Author: Rogério Theodoro de Brito <[email protected]>
License: GPL-2+
Copyright: 2010-2012 Rogério Theodoro de Brito

drop-alternatives is a simple Python script for those who hate emails in
HTML and who prefer their inbox to have as many messages in pure text as
feasible. This script is generally meant to be run as a filter with procmail
or some other mail delivery agent.

It tries to be moderately conservative and only act when things are
moderately safe:

* If the message is `multipart` and has a `text/plain` and a `text/html`
  part, keep the `text/plain` part only.

* In all other cases keep the message intact.
"""

import email
import email.message


def compose_message(orig, body):
    """
    Create new message with headers from `orig` and body from `body`.

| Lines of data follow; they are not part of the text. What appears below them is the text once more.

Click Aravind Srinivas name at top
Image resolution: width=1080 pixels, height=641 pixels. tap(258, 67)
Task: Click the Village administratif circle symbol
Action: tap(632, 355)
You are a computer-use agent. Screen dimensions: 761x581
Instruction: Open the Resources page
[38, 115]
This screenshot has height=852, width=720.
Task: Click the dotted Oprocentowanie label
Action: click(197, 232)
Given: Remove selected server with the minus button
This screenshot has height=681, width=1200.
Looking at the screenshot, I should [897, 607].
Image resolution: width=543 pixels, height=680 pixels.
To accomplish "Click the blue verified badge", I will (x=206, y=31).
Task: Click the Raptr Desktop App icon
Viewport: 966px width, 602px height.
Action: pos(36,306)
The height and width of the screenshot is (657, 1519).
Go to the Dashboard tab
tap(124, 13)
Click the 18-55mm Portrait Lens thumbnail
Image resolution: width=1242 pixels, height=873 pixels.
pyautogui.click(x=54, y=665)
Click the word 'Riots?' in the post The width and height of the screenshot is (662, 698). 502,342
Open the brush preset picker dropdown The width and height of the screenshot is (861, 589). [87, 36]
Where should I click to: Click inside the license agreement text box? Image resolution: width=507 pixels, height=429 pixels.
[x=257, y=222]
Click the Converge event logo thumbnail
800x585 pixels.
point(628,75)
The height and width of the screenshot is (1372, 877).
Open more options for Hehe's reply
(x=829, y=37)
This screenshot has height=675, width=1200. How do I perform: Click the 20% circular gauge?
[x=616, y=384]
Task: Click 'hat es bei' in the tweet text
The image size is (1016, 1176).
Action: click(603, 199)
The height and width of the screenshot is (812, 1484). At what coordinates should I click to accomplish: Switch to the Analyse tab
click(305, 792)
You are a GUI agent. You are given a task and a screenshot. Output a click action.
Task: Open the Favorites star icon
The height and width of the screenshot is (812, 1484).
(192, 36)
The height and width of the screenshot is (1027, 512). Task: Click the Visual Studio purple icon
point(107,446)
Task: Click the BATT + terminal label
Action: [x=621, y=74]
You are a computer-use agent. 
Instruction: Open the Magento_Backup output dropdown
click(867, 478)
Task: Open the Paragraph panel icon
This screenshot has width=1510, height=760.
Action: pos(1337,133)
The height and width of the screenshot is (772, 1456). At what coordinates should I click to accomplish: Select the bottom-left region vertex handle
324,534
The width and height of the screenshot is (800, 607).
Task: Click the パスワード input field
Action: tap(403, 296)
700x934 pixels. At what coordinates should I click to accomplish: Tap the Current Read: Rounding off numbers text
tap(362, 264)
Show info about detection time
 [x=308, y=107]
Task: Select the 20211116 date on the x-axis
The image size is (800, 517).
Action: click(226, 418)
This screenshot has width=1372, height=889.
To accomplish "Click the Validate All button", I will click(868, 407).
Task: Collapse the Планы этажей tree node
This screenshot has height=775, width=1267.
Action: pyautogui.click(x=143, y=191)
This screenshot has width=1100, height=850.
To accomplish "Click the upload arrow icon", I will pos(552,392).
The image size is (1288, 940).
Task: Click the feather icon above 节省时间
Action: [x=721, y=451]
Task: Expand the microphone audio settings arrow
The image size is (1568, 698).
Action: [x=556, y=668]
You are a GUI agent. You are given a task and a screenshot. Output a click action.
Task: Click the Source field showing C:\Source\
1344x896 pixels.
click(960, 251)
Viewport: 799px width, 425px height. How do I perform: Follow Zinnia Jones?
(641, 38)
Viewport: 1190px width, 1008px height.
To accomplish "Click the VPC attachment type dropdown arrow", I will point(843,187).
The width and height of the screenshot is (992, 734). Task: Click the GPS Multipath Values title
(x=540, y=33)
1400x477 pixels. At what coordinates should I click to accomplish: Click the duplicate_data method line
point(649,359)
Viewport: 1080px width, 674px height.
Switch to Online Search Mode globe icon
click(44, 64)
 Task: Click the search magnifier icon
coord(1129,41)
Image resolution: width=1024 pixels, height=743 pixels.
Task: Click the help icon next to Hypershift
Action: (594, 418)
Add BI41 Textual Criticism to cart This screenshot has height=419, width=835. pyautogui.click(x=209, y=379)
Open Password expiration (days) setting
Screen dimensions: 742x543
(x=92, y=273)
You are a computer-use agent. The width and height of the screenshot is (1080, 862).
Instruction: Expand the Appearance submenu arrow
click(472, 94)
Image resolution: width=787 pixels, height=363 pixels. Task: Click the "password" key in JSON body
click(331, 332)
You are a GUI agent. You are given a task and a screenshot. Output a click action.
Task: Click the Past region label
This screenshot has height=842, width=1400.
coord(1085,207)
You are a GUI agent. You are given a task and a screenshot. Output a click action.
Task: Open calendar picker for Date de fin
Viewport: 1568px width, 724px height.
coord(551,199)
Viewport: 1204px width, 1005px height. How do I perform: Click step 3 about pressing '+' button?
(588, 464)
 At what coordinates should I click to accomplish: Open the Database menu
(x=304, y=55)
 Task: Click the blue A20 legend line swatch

    * `orig`: The original message.
    * `body`: The body that we want the new message to have.
    * Returns a new message.

    `compose_message` creates a new message with most of the fields from
    `orig`, with fields from `body` (if any) and with the payload of
    `body`. The fields excluded from `orig` are the following:

    * `content-length`
    * `content-type`
    * `lines`
    * `status`
    """
    wanted = email.message.Message()
    wanted.set_payload(body.get_payload())

    unwanted_fields = ["content-length", "content-type", "lines", "status"]

    # The dictionaries `orig` and `body` have only headers as their items.
    for field in unwanted_fields:
        del orig[field]

    for k, v in orig.items():
        wanted[k] = v
    for k, v in body.items():
        wanted[k] = v

    return wanted


def sanitize(msg):
    """
    Given an RFC-2822 message `msg`, generate its 'sanitized' version.

    * `msg`: The message to be sanitized.
    * Returns a sanitized version of `msg`.

    `sanitize` tries to be moderately conservative and only act when things
    are moderately safe:

    * If the message is multipart and has a `text/plain` and a `text/html`
      part, keep the `text/plain` part only.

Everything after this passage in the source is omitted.